Department of Genetics, Stanford University, Stanford, United States.
Department of Biology, Stanford University, Stanford, United States.
Elife. 2019 Jul 8;8:e40499. doi: 10.7554/eLife.40499.
Transient, regulated binding of globular protein domains to Short Linear Motifs (SLiMs) in disordered regions of other proteins drives cellular signaling. Mapping the energy landscapes of these interactions is essential for deciphering and perturbing signaling networks but is challenging due to their weak affinities. We present a powerful technology (MRBLE-pep) that simultaneously quantifies protein binding to a library of peptides directly synthesized on beads containing unique spectral codes. Using MRBLE-pep, we systematically probe binding of calcineurin (CN), a conserved protein phosphatase essential for the immune response and target of immunosuppressants, to the PxIxIT SLiM. We discover that flanking residues and post-translational modifications critically contribute to PxIxIT-CN affinity and identify CN-binding peptides based on multiple scaffolds with a wide range of affinities. The quantitative biophysical data provided by this approach will improve computational modeling efforts, elucidate a broad range of weak protein-SLiM interactions, and revolutionize our understanding of signaling networks.
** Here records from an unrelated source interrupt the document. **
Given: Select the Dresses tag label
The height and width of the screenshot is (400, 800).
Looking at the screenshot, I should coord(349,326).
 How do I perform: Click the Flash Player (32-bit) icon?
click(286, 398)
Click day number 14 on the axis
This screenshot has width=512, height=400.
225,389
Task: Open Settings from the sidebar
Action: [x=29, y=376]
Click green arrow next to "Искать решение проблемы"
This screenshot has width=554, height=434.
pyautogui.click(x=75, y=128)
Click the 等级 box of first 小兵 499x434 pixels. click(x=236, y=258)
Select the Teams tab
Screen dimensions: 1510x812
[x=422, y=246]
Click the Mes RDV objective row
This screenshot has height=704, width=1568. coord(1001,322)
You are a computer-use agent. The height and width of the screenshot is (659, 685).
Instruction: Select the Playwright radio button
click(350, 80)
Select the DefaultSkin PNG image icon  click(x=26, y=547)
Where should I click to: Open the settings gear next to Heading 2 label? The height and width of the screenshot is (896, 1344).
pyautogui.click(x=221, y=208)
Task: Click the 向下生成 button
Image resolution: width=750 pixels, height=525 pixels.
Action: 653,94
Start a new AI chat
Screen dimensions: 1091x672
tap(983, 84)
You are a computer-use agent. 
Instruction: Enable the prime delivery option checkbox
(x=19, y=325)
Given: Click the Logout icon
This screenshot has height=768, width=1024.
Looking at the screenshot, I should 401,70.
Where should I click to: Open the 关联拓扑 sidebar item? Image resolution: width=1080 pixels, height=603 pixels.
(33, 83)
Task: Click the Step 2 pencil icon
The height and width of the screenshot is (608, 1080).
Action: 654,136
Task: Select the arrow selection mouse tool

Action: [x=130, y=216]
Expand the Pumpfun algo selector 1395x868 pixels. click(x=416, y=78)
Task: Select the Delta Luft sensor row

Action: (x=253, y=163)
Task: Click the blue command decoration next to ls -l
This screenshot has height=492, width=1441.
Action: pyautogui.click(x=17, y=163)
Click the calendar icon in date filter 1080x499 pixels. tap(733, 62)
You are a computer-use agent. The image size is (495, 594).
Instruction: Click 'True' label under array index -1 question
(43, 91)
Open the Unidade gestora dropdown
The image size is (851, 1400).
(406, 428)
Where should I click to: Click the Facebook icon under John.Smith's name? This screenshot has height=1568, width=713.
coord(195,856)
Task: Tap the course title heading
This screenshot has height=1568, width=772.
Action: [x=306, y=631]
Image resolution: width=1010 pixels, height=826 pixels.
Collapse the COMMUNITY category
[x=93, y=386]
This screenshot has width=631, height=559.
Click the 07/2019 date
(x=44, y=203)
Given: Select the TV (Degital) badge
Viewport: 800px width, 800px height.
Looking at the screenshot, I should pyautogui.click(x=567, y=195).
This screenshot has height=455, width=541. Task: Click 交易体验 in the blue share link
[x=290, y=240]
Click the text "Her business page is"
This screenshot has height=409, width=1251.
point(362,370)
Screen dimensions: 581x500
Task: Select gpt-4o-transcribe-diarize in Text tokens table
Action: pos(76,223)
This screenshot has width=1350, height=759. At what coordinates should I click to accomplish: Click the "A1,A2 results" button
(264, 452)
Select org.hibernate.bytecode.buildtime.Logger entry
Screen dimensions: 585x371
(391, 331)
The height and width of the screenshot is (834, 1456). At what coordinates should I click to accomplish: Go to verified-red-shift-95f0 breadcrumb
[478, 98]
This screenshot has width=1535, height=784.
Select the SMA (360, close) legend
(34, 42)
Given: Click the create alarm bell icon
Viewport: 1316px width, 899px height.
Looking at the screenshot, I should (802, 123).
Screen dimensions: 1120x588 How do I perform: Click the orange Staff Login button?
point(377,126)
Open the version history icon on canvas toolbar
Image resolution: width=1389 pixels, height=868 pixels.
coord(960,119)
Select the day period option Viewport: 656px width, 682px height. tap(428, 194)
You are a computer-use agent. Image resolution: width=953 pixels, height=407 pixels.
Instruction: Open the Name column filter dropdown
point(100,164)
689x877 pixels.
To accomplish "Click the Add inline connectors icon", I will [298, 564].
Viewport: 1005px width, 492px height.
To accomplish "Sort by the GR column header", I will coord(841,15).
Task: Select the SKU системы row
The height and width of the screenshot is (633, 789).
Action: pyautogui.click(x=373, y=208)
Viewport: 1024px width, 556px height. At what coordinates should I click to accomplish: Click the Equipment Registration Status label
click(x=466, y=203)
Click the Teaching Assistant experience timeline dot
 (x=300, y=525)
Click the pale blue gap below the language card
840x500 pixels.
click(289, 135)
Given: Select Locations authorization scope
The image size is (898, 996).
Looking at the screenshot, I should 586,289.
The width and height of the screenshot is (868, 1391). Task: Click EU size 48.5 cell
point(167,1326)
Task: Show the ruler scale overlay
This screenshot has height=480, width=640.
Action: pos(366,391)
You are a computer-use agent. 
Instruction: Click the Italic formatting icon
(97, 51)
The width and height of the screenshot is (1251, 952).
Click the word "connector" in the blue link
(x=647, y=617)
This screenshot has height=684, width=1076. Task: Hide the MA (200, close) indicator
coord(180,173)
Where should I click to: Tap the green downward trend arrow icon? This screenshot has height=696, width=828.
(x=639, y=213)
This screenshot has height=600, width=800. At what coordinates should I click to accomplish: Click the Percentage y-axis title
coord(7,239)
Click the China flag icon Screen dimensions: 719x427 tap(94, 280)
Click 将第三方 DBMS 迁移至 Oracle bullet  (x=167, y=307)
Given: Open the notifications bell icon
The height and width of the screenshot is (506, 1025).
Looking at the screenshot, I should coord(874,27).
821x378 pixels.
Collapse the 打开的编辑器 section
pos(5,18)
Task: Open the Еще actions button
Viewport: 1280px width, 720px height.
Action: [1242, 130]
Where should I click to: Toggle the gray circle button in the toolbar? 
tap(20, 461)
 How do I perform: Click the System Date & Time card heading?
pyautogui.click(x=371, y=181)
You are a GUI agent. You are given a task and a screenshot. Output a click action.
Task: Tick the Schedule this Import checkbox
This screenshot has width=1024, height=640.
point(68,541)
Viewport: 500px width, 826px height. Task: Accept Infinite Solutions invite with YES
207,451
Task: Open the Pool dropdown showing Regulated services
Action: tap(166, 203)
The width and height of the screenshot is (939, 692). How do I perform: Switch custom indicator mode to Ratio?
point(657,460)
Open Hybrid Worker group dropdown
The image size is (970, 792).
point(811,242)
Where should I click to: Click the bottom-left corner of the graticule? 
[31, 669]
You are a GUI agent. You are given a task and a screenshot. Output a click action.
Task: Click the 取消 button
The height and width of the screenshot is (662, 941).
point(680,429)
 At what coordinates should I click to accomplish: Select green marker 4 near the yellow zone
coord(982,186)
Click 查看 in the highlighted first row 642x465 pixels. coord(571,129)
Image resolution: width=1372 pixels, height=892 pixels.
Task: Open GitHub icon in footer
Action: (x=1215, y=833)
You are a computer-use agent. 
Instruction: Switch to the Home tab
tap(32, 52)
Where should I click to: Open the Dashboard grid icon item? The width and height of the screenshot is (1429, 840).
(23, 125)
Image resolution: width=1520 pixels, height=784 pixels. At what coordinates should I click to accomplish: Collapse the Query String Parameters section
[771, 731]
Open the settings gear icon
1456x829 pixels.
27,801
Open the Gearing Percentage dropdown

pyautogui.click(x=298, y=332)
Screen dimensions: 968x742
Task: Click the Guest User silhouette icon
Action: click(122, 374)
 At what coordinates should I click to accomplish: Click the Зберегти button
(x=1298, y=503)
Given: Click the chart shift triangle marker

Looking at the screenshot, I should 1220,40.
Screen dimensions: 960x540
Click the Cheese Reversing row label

无定形区中球形蛋白结构域与短线性基序(SLiM)的瞬时、调节性结合驱动细胞信号转导。绘制这些相互作用的能量景观对于破译和扰乱信号网络至关重要,但由于它们的亲和力较弱,因此具有挑战性。我们提出了一种强大的技术(MRBLE-pep),可同时定量测定直接在含有独特光谱代码珠上合成的肽文库中蛋白质与肽的结合。使用 MRBLE-pep,我们系统地探测了钙调神经磷酸酶(CN)与 PxIxIT SLiM 的结合,钙调神经磷酸酶是免疫反应所必需的保守蛋白磷酸酶,也是免疫抑制剂的靶标。我们发现侧翼残基和翻译后修饰对 PxIxIT-CN 亲和力至关重要,并基于多种具有广泛亲和力的支架识别出 CN 结合肽。这种方法提供的定量生物物理数据将改善计算建模工作,阐明广泛的弱蛋白-SLiM 相互作用,并彻底改变我们对信号网络的理解。